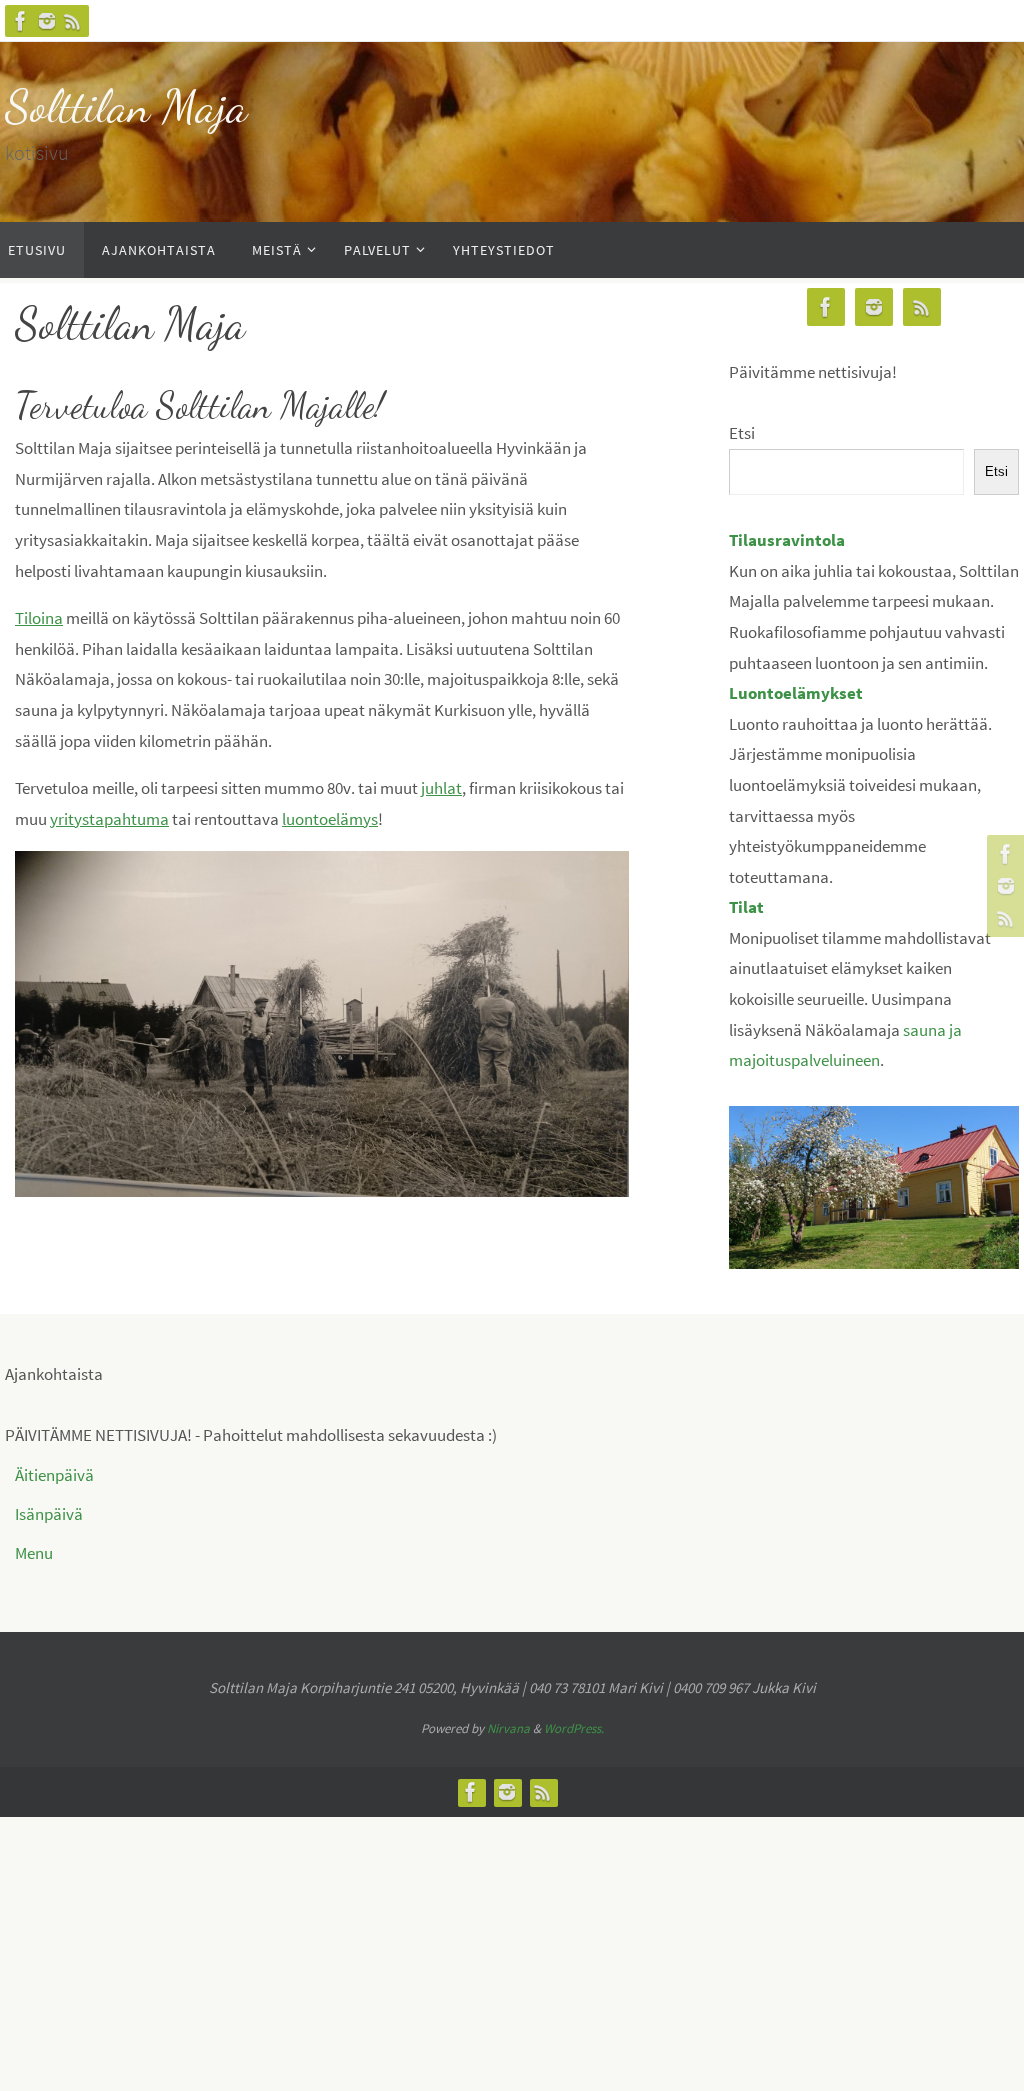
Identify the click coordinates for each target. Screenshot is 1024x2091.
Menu (34, 1553)
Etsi (742, 433)
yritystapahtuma (109, 819)
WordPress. (574, 1728)
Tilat (746, 907)
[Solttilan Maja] (21, 21)
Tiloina (39, 618)
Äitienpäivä (54, 1475)
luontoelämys (330, 819)
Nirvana (508, 1728)
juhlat (441, 788)
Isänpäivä (49, 1514)
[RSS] (73, 21)
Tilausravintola (787, 540)
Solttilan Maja (126, 106)
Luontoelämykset (796, 693)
§
Task
Your answer is to contain exactly the lines from the one holding "Menu (34, 1553)" to the end of the entries, with no other line.

Answer box
Menu (34, 1553)
Etsi (742, 433)
yritystapahtuma (109, 819)
WordPress. (574, 1728)
Tilat (746, 907)
[Solttilan Maja] (21, 21)
Tiloina (39, 618)
Äitienpäivä (54, 1475)
luontoelämys (330, 819)
Nirvana (508, 1728)
juhlat (441, 788)
Isänpäivä (49, 1514)
[RSS] (73, 21)
Tilausravintola (787, 540)
Solttilan Maja (126, 106)
Luontoelämykset (796, 693)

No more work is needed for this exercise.